DATA FOR THE TASK:

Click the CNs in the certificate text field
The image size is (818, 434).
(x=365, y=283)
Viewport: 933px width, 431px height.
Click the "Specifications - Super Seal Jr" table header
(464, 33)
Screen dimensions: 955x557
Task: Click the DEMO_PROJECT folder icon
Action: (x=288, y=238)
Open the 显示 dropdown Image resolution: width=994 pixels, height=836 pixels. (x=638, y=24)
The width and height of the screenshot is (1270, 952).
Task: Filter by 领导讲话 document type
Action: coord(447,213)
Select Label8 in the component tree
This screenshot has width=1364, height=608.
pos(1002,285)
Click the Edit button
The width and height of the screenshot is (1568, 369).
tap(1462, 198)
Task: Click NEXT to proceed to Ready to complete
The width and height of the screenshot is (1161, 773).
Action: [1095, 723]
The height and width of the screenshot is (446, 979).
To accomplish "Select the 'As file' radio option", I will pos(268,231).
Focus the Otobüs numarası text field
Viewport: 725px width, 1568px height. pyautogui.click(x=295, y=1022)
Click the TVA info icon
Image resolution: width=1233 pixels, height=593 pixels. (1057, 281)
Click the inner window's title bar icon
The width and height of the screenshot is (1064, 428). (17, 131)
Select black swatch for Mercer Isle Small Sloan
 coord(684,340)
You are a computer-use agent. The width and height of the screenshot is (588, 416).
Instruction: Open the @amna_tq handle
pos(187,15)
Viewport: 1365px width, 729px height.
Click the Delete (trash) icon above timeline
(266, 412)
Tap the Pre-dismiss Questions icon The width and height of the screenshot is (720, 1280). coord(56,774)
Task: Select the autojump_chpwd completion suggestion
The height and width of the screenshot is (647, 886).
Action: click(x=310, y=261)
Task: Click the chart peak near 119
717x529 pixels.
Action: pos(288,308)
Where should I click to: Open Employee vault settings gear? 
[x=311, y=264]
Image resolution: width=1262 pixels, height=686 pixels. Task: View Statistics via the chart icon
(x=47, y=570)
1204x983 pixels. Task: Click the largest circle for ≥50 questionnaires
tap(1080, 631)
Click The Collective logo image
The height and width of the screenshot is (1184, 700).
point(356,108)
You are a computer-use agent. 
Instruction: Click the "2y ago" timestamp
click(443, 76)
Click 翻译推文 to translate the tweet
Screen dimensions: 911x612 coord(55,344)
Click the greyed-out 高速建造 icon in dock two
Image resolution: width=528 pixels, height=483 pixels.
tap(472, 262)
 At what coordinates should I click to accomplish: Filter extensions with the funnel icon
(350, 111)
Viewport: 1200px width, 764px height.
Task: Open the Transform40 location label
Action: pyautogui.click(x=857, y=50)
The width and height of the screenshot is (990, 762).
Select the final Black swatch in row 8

ACTIVITY:
Would you repeat each of the lines above exactly?

FINISHED TASK:
Click the CNs in the certificate text field
The image size is (818, 434).
(x=365, y=283)
Viewport: 933px width, 431px height.
Click the "Specifications - Super Seal Jr" table header
(464, 33)
Screen dimensions: 955x557
Task: Click the DEMO_PROJECT folder icon
Action: (x=288, y=238)
Open the 显示 dropdown Image resolution: width=994 pixels, height=836 pixels. (x=638, y=24)
The width and height of the screenshot is (1270, 952).
Task: Filter by 领导讲话 document type
Action: coord(447,213)
Select Label8 in the component tree
This screenshot has width=1364, height=608.
pos(1002,285)
Click the Edit button
The width and height of the screenshot is (1568, 369).
tap(1462, 198)
Task: Click NEXT to proceed to Ready to complete
The width and height of the screenshot is (1161, 773).
Action: [1095, 723]
The height and width of the screenshot is (446, 979).
To accomplish "Select the 'As file' radio option", I will pos(268,231).
Focus the Otobüs numarası text field
Viewport: 725px width, 1568px height. pyautogui.click(x=295, y=1022)
Click the TVA info icon
Image resolution: width=1233 pixels, height=593 pixels. (1057, 281)
Click the inner window's title bar icon
The width and height of the screenshot is (1064, 428). (17, 131)
Select black swatch for Mercer Isle Small Sloan
 coord(684,340)
You are a computer-use agent. The width and height of the screenshot is (588, 416).
Instruction: Open the @amna_tq handle
pos(187,15)
Viewport: 1365px width, 729px height.
Click the Delete (trash) icon above timeline
(266, 412)
Tap the Pre-dismiss Questions icon The width and height of the screenshot is (720, 1280). coord(56,774)
Task: Select the autojump_chpwd completion suggestion
The height and width of the screenshot is (647, 886).
Action: click(x=310, y=261)
Task: Click the chart peak near 119
717x529 pixels.
Action: pos(288,308)
Where should I click to: Open Employee vault settings gear? 
[x=311, y=264]
Image resolution: width=1262 pixels, height=686 pixels. Task: View Statistics via the chart icon
(x=47, y=570)
1204x983 pixels. Task: Click the largest circle for ≥50 questionnaires
tap(1080, 631)
Click The Collective logo image
The height and width of the screenshot is (1184, 700).
point(356,108)
You are a computer-use agent. 
Instruction: Click the "2y ago" timestamp
click(443, 76)
Click 翻译推文 to translate the tweet
Screen dimensions: 911x612 coord(55,344)
Click the greyed-out 高速建造 icon in dock two
Image resolution: width=528 pixels, height=483 pixels.
tap(472, 262)
 At what coordinates should I click to accomplish: Filter extensions with the funnel icon
(350, 111)
Viewport: 1200px width, 764px height.
Task: Open the Transform40 location label
Action: pyautogui.click(x=857, y=50)
The width and height of the screenshot is (990, 762).
Select the final Black swatch in row 8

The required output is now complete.